Stored data
══════
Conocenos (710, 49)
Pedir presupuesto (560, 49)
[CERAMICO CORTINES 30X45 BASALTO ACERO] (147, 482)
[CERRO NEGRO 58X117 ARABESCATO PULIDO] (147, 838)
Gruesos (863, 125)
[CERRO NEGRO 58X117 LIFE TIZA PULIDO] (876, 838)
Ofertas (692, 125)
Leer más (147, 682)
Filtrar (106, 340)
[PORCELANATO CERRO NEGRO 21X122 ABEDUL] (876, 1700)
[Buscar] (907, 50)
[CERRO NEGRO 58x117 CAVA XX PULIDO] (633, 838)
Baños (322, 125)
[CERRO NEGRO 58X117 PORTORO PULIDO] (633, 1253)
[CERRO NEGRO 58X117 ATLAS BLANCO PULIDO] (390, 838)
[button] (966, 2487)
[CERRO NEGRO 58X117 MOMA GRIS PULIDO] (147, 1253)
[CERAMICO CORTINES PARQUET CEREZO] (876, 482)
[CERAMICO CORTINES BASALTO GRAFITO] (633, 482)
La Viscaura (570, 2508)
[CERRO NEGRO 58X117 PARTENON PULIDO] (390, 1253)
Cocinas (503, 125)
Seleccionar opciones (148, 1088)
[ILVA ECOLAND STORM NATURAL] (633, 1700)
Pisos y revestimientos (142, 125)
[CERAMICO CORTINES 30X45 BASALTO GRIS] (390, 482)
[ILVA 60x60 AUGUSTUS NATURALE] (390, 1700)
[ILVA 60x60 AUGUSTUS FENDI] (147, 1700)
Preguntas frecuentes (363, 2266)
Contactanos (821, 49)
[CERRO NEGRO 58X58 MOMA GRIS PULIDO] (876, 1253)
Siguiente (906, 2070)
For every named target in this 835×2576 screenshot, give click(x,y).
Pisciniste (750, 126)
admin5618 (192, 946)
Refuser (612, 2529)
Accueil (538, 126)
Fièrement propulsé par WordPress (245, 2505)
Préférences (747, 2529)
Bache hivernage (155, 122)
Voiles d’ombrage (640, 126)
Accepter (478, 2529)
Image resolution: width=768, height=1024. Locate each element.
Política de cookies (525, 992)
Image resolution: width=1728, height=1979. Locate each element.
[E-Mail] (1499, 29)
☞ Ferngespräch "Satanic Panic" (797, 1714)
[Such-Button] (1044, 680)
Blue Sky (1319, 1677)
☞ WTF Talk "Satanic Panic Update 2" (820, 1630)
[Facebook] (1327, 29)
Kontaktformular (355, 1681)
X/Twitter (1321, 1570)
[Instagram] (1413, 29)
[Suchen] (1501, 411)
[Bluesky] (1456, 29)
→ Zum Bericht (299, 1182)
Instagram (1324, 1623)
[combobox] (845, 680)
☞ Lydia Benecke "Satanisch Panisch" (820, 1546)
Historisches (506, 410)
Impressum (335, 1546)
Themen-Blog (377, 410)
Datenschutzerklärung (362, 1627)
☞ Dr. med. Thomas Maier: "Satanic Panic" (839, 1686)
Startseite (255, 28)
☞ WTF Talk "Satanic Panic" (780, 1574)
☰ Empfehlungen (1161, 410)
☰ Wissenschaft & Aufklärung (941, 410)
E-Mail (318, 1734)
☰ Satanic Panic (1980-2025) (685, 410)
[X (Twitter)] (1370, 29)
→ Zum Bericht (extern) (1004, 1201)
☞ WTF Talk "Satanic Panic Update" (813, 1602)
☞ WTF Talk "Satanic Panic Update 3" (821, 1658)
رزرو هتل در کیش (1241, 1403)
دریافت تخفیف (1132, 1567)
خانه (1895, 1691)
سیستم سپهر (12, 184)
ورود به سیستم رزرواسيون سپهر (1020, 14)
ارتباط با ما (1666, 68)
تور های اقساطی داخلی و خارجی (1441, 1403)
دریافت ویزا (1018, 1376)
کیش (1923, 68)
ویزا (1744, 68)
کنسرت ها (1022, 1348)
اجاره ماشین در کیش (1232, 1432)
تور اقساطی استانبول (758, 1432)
══════
Brief -
Every entry should be reproduced word for word.

Answer section -
Conocenos (710, 49)
Pedir presupuesto (560, 49)
[CERAMICO CORTINES 30X45 BASALTO ACERO] (147, 482)
[CERRO NEGRO 58X117 ARABESCATO PULIDO] (147, 838)
Gruesos (863, 125)
[CERRO NEGRO 58X117 LIFE TIZA PULIDO] (876, 838)
Ofertas (692, 125)
Leer más (147, 682)
Filtrar (106, 340)
[PORCELANATO CERRO NEGRO 21X122 ABEDUL] (876, 1700)
[Buscar] (907, 50)
[CERRO NEGRO 58x117 CAVA XX PULIDO] (633, 838)
Baños (322, 125)
[CERRO NEGRO 58X117 PORTORO PULIDO] (633, 1253)
[CERRO NEGRO 58X117 ATLAS BLANCO PULIDO] (390, 838)
[button] (966, 2487)
[CERRO NEGRO 58X117 MOMA GRIS PULIDO] (147, 1253)
[CERAMICO CORTINES PARQUET CEREZO] (876, 482)
[CERAMICO CORTINES BASALTO GRAFITO] (633, 482)
La Viscaura (570, 2508)
[CERRO NEGRO 58X117 PARTENON PULIDO] (390, 1253)
Cocinas (503, 125)
Seleccionar opciones (148, 1088)
[ILVA ECOLAND STORM NATURAL] (633, 1700)
Pisos y revestimientos (142, 125)
[CERAMICO CORTINES 30X45 BASALTO GRIS] (390, 482)
[ILVA 60x60 AUGUSTUS NATURALE] (390, 1700)
[ILVA 60x60 AUGUSTUS FENDI] (147, 1700)
Preguntas frecuentes (363, 2266)
Contactanos (821, 49)
[CERRO NEGRO 58X58 MOMA GRIS PULIDO] (876, 1253)
Siguiente (906, 2070)
For every named target in this 835×2576 screenshot, give click(x,y).
Pisciniste (750, 126)
admin5618 (192, 946)
Refuser (612, 2529)
Accueil (538, 126)
Fièrement propulsé par WordPress (245, 2505)
Préférences (747, 2529)
Bache hivernage (155, 122)
Voiles d’ombrage (640, 126)
Accepter (478, 2529)
Image resolution: width=768, height=1024. Locate each element.
Política de cookies (525, 992)
Image resolution: width=1728, height=1979. Locate each element.
[E-Mail] (1499, 29)
☞ Ferngespräch "Satanic Panic" (797, 1714)
[Such-Button] (1044, 680)
Blue Sky (1319, 1677)
☞ WTF Talk "Satanic Panic Update 2" (820, 1630)
[Facebook] (1327, 29)
Kontaktformular (355, 1681)
X/Twitter (1321, 1570)
[Instagram] (1413, 29)
[Suchen] (1501, 411)
[Bluesky] (1456, 29)
→ Zum Bericht (299, 1182)
Instagram (1324, 1623)
[combobox] (845, 680)
☞ Lydia Benecke "Satanisch Panisch" (820, 1546)
Historisches (506, 410)
Impressum (335, 1546)
Themen-Blog (377, 410)
Datenschutzerklärung (362, 1627)
☞ Dr. med. Thomas Maier: "Satanic Panic" (839, 1686)
Startseite (255, 28)
☞ WTF Talk "Satanic Panic" (780, 1574)
☰ Empfehlungen (1161, 410)
☰ Wissenschaft & Aufklärung (941, 410)
E-Mail (318, 1734)
☰ Satanic Panic (1980-2025) (685, 410)
[X (Twitter)] (1370, 29)
→ Zum Bericht (extern) (1004, 1201)
☞ WTF Talk "Satanic Panic Update" (813, 1602)
☞ WTF Talk "Satanic Panic Update 3" (821, 1658)
رزرو هتل در کیش (1241, 1403)
دریافت تخفیف (1132, 1567)
خانه (1895, 1691)
سیستم سپهر (12, 184)
ورود به سیستم رزرواسيون سپهر (1020, 14)
ارتباط با ما (1666, 68)
تور های اقساطی داخلی و خارجی (1441, 1403)
دریافت ویزا (1018, 1376)
کیش (1923, 68)
ویزا (1744, 68)
کنسرت ها (1022, 1348)
اجاره ماشین در کیش (1232, 1432)
تور اقساطی استانبول (758, 1432)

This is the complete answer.